> EXCERPTED PASSAGE:
>> Begin

\begin{align} \ce{NaOH &-> Na+ + OH-} & \Delta H^\circ &= \pu{-44.51 kJ/mol} \end{align}
The dissolution of sodium hydroxide in water is an exothermic process, and so, according to Le Chatelier’s principle, cooling the container should shift the reaction to the right. Shouldn’t this mean that cooling the container will increase the solubility?
According to a solubility chart for sodium hydroxide, heating the container will increase the solubility; why is this the case?
Answer
The question to the Newton - Ask a Scientist program by Danna C Griffiths (to be found via the Internet Archive) has an answer for it.
What I understood from the explanation on that site:
Solubility is defined as the concentration of the solute in a saturated solution. So when considering the increase in solubility with temperature, you have to check the enthalpy of solution of $\ce{NaOH}$ in a saturated solution of $\ce{NaOH}$.

>> End

Rewrite the sodium hydroxide solubility text between "According to a" and "answer for it.", inclusive, changing "container" to "vessel". The listing that comes next has nothing to do with this.

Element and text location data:
>> Begin

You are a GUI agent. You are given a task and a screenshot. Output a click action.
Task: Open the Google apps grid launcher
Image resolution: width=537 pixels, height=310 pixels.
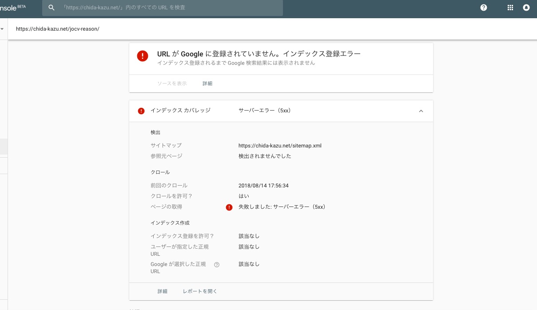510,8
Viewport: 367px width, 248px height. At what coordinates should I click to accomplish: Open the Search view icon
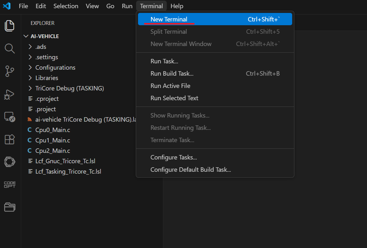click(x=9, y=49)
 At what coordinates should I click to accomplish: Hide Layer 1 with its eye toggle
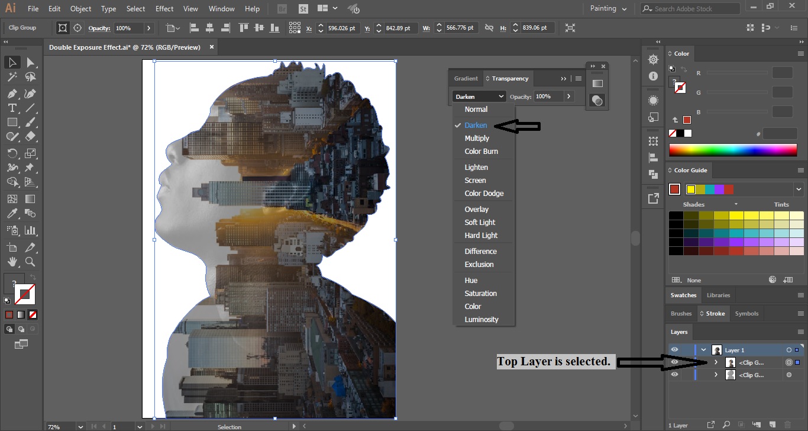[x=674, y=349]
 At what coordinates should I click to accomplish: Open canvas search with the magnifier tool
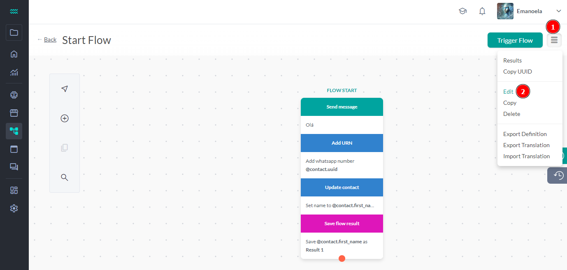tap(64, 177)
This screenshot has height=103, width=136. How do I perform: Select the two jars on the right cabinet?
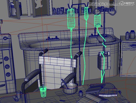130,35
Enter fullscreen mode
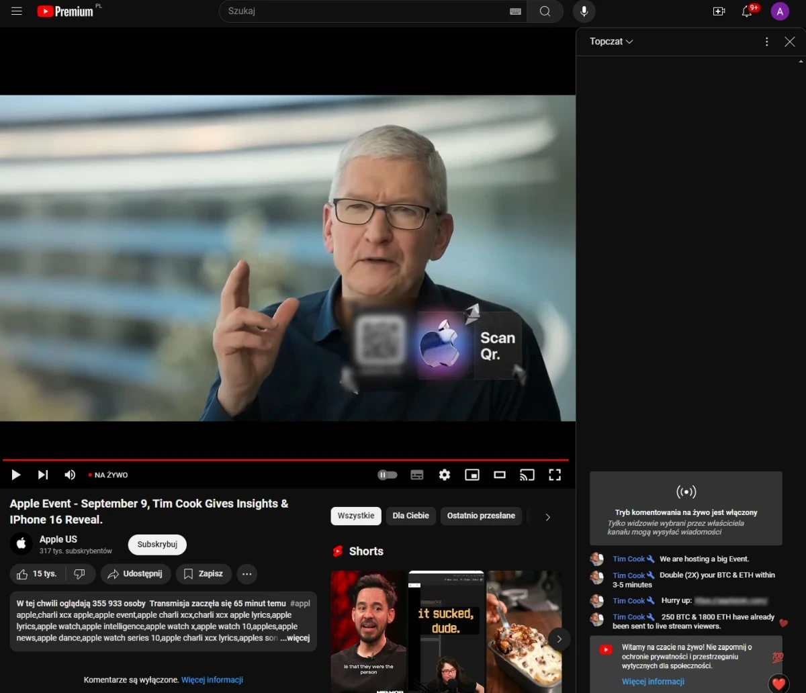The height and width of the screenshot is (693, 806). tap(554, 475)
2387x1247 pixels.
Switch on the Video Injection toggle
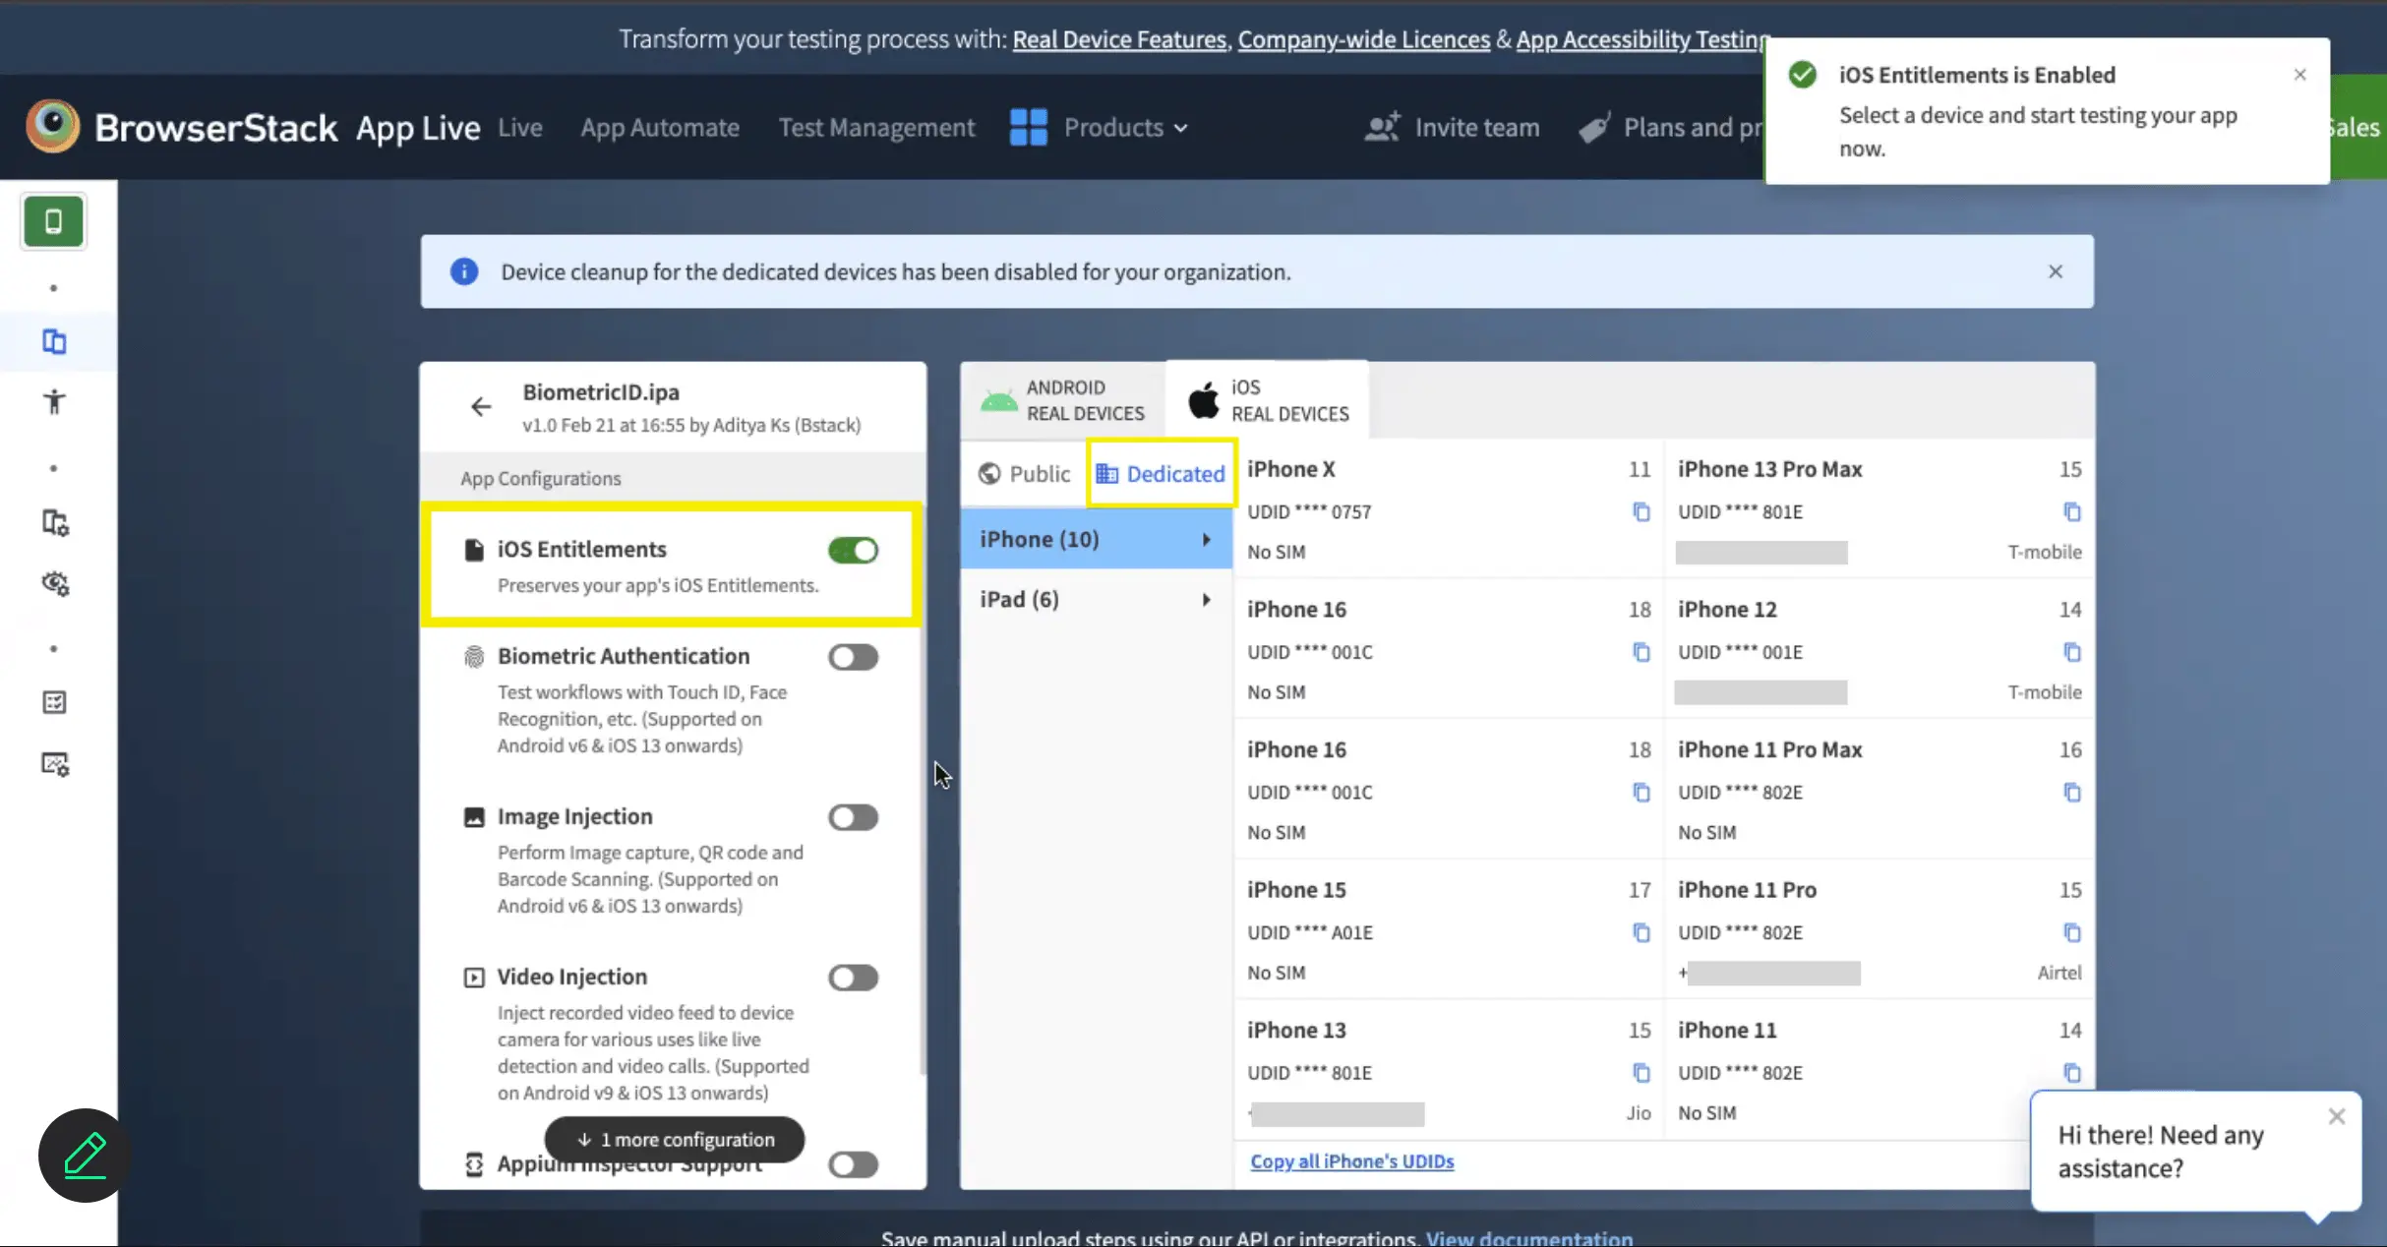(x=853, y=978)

>> End

> REPLY:
According to a solubility chart for sodium hydroxide, heating the vessel will increase the solubility; why is this the case?
Answer
The question to the Newton - Ask a Scientist program by Danna C Griffiths (to be found via the Internet Archive) has an answer for it.